When New York Interconnect's management reviews what their advertising sales enterprise accomplished in 2020, beyond enduring a national pandemic, count on one development to be a top highlight. That development: Further increasing addressable ad campaigns beyond a pure linear cable network play, to a mix of linear cable and smart TV opportunities. "Advertisers who have executed successful addressable TV campaigns can now extend their reach, sometimes up to 30 percent by including broadband-only homes with addressable advertising," explains Hardy Johnson (pictured below), New York Interconnect's director of digital sales.
Multi-screen addressable advertising, as defined by the consortium of cable TV operators serving the New York metropolitan area, is running commercials simultaneously on linear cable networks and ad-supported programming services distributed through smart TV sets and connected devices. In some situations, campaigns run through other video platforms, or directly through ad infrastructure constructed by such smart set makers as Samsung and Vizio.
Multiscreen addressable advertising has been an active strategy for NYI for several years and growing in scale as viewer characteristics continue to change. "We did our first campaign a few years ago with a major Detroit automotive advertiser who had been using addressable TV successfully," Johnson began. "They chose to include the multiscreen aspect because the cable companies (MVPD's) have proprietary IP addresses." Johnson went on to explain that the IP addresses used by these MVPDs, or Multichannel Video Programming Distributors, are always done on a privacy compliance, de-identified basis. So, as Johnson went on to explain, through utilizing multiscreen addressable advertising, "we were able to extend their reach, and of course, through our measurement data on the back-end, really help lift the overall campaign."
Going into 2021, New York Interconnect is giving even more concentration to multicultural multi-screen campaigns, directed at African Americans, Latinx and other communities of color. That includes a big move into Spanish-language content, involving such linear networks as ESPN Deportes and FOX Deportes. Other smart TV-distributed programming services and multichannel bundles may also be incorporated for the first time with specific campaigns. "This is a growing strategy," says Johnson. "And it's growing in scale as viewer characteristics change."
With a growing universe of broadband-only households using smart TV products as their video replacements, this addressable approach takes on more importance to successfully reach an advertiser's desired target audience. There is no denying the power of TV -- sight, sound, motion. "It really is cultural relevance," believes Johnson. "When addressable TV is combined with multiple screens, including connected TV, IP-specific messaging and reduced waste, you're no longer paying to reach people who are not in the market for your product or service."
NYI first experimented with this approach several years ago, working with the tri-state dealership of a famed Detroit-based automobile maker. As 2020 ends, Johnson's organization -- with such cable operators as Comcast, Altice/Optimum and Charter Communications/Spectrum as partners -- has a growing addressable clientele, including many tri-state car dealer consortiums, financial service companies, travel and tourism firms. "These are advertisers with very specific goals with very specific (audience) segments," says Johnson. "They're also significant spenders in this market."

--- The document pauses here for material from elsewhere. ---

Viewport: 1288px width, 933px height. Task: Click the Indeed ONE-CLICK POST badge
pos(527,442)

Each multi-screen campaign NYI conducts incorporates third-party data sources that flesh out the size of the specific demographic in mind, monitoring reaction to the ads and the impact on sales. The data also provides insights for New York Interconnect on a variety of demographic behaviors, from annual income generated to travel frequency.
"The data partners help us identify that target segment," Johnson notes. "The smaller (and more precise) the segment, the higher the CPM the advertiser pays to reach them."

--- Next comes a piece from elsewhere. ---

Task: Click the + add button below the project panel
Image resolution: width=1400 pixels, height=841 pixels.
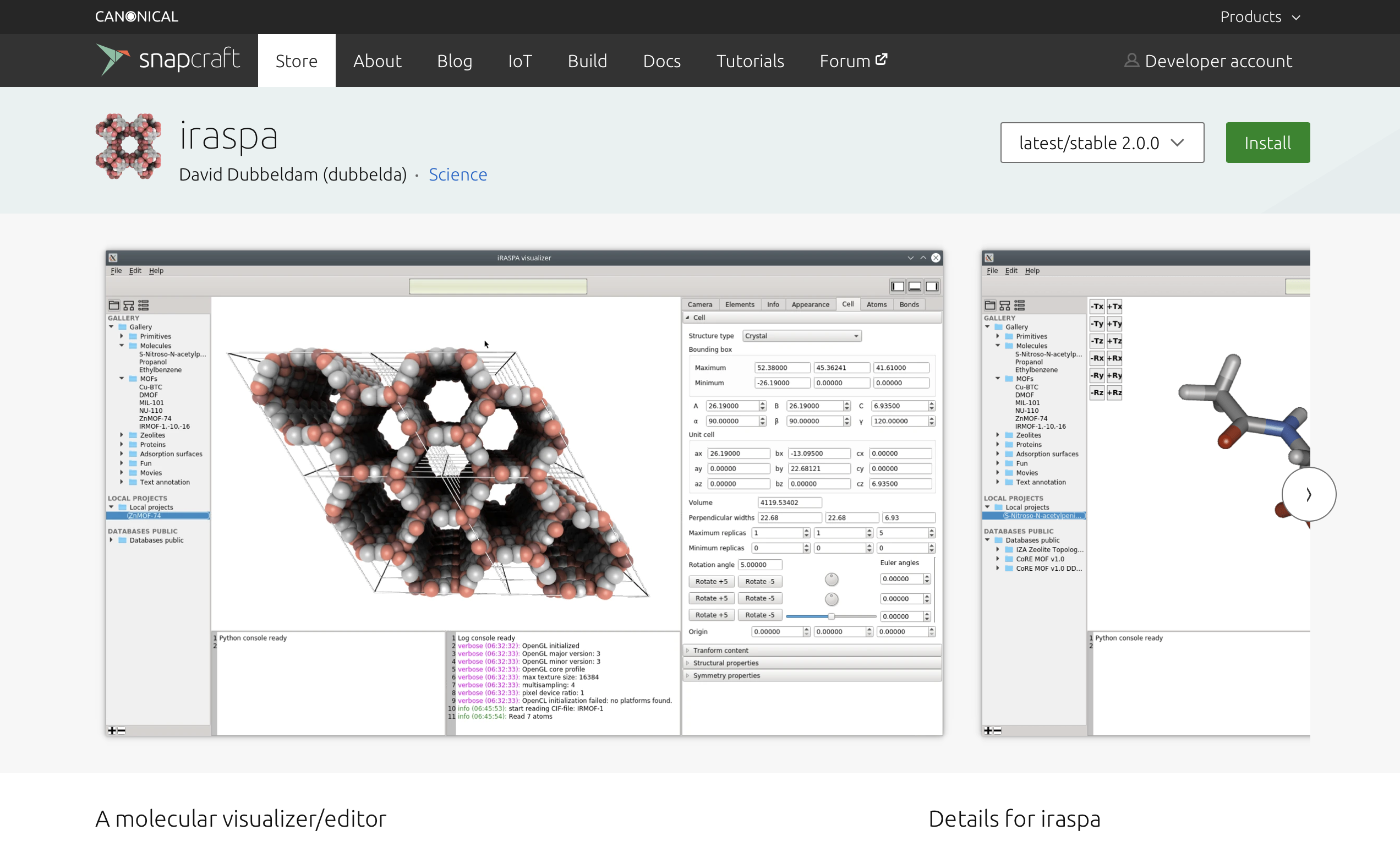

Which smart TV gadgets or programming services circulated through them are utilized in a campaign depends on the targeted audience and product or service advertised. Some of New York Interconnect's addressable campaigns involve smart TV apps generated by participating cable operators. Others use such multichannel, smart TV-distributed bundles as Fubo TV, Tubi or Pluto TV. Fubo TV, for example, has a role in some campaigns, thanks to the variety of sports channels Fubo serves up.
Johnson labels the usage of smart TV "a good partnership" so far. "We fill in a significant piece of the puzzle with new clients that are on a regional level," he says. "It's not a competition of one (smart approach) versus the other. It's more of a complement. We definitely value them."
Other ad interconnects across the country are either exploring or implementing multi-screen addressable options. Either way, given that audience and cable infrastructure tend to vary from area to area, as Johnson points out, there will be specific nuances to work out in order to generate a successful multi-screen campaign.
If interactive advertising breaks out on the national level over the coming 12 months, NYI may find a way to work out a local or regional sales angle via multi-screen addressability. "We always believe the consumer is in control, and if they wish to view the ad (in an interactive manner), we would be supportive and excited to help execute that strategy," Johnson concludes. "Whether the consumer is in control through Siri or Alexa or just the remote control, we just want to make sure the consumer has a positive viewing experience and we want to put ads in front of these consumers that are relevant to their lifestyles."